Se quiser mergulhar neste mundo sabugueirístico, invista em saber o nome da planta na língua de outros países que sabem mais que nós sobre o uso da planta para fins recreativos na cozinha. Saúco, sabugo, canillero, süc, bonarbre, sauko, sarets, txotixika, sureau, grand sureau, sambuquier, sue, black elder, european elder, pipe tree, bour tree, vlier, holunder, flieder, schwarzer holunder, sambuco, zambuco, sambrugo, saugo, nebbli, savucu, sabugueiro-do-rio-grande, são apenas alguns.
Algumas dicas
Se não conseguir muitos frutos de uma só vez, vá acumulando os cachos no freezer e quando tiver uma boa quantidade, faça um xarope para conservar.
As frutinhas congeladas se soltam facilmente do cacho.
Com as flores vá fazendo pequenas quantidades de concentrado com os cachos que consegue colher. É só usar um vidro pequeno e encher de flores sem os talos.
Um jeito fácil de separar as minúsculas flores ou os frutos do cacho é usar um pente de aço, daqueles de segurar cebola para cortar fatias.
Outro jeito de conservar os frutos é secá-los. Desidratados, podem ser usados em chás combinado com outros aromas como casca de tangerina, gengibre, hibiscos e canela.

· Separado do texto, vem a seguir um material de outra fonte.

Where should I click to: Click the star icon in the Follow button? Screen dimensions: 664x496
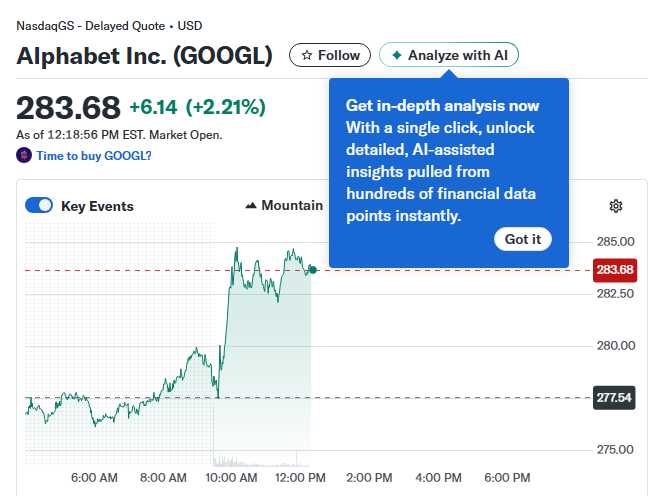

Mas aqui o jeito de fazer os concentrados:
Já fiz com vidros de vários tamanhos, dependendo da quantidade de flores que consigo |
Aqui, o sol era tão forte que coloquei água fria e logo ela chegou a 47 graus |
Xarope de flores de sabugueiro: separe as flores do cacho e coloque-as num vidro de tamanho proporcional à quantidade que tem, de modo a quase preenchê-lo. Introduza, encostados ao vidro, duas fatias de limão e 2 centímetros de fava de baunilha para cada cacho de flor. Despeje água filtrada a 40ºC, tampe o vidro e deixe no sol durante dois dias. Sob sol forte a temperatura se mantém em 40 graus ou mais durante o dia. Coe, meça o líquido e junte a mesma quantidade de açúcar. Leve ao fogo e deixe ferver por cinco minutos ou até ficar com consistência de xarope fraco. Junte uma colher (chá) de suco de limão (quantidade por cacho), engarrafe e guarde na geladeira. Na hora de usar, basta diluir a gosto com água gaseificada ou não, gelo e fatias de limão. Use também como calda, base para sorbet ou composição de drinques – com gim, gelo e limão, por exemplo.

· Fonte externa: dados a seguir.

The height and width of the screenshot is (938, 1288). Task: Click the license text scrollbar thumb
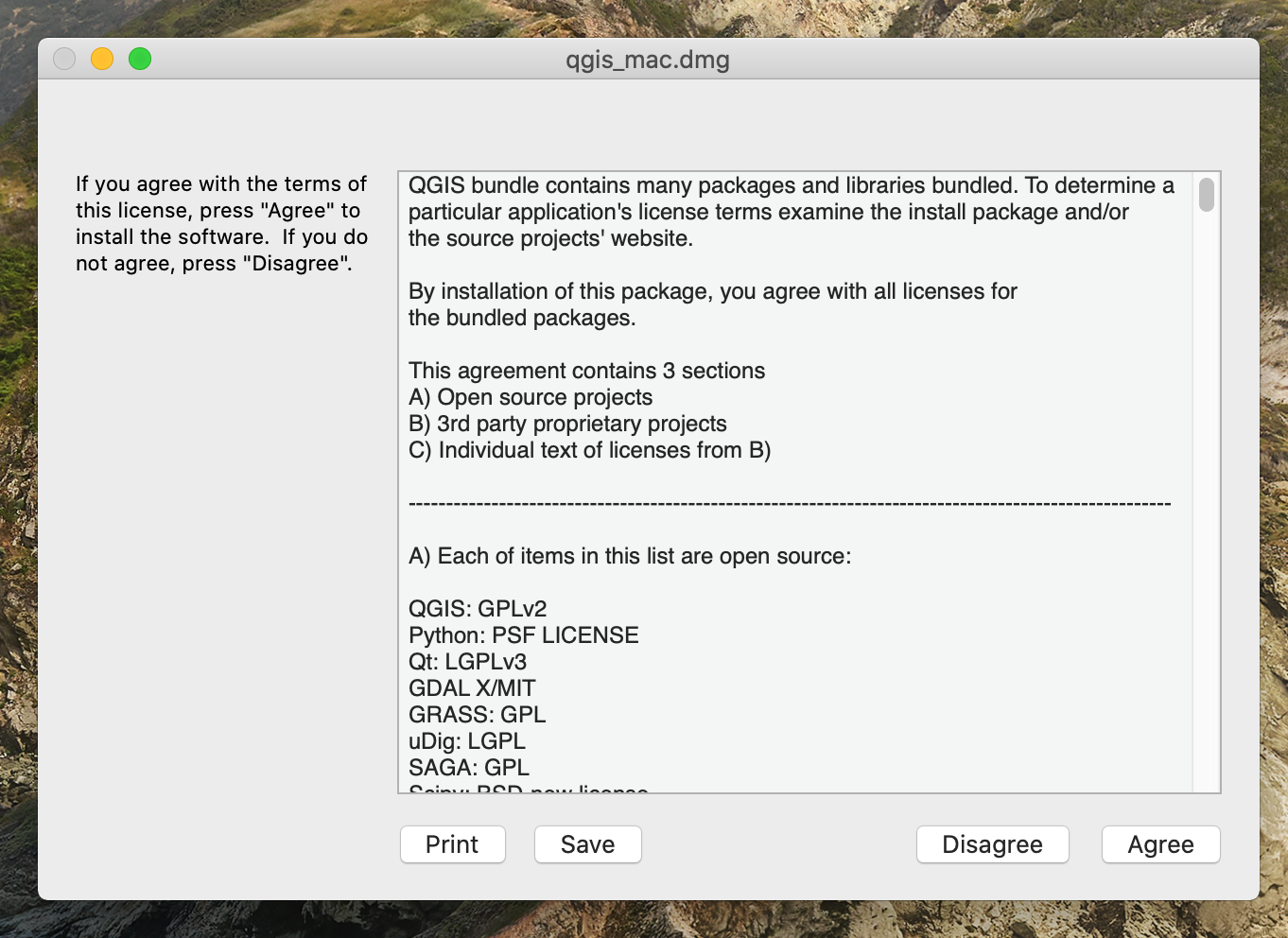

Xarope de bagas de sabugueiro: junte 1 kg de frutos, enxague e coloque numa tigela de vidro. Coloque água que cubra, espere 15 minutos e leve ao fogo. Ferva por cinco minutos, juntando mais água se for necessário para que os frutinhos fiquem sempre cobertos. Passe por peneira pressionando bem (pode usar espremedor de batatas), junte 200 g de açúcar e leve ao fogo. Quando o açúcar derreter, basta engarrafar e guardar. Também pode ser diluído com água para fazer refresco ou usado como calda ou com bebida alcoólica.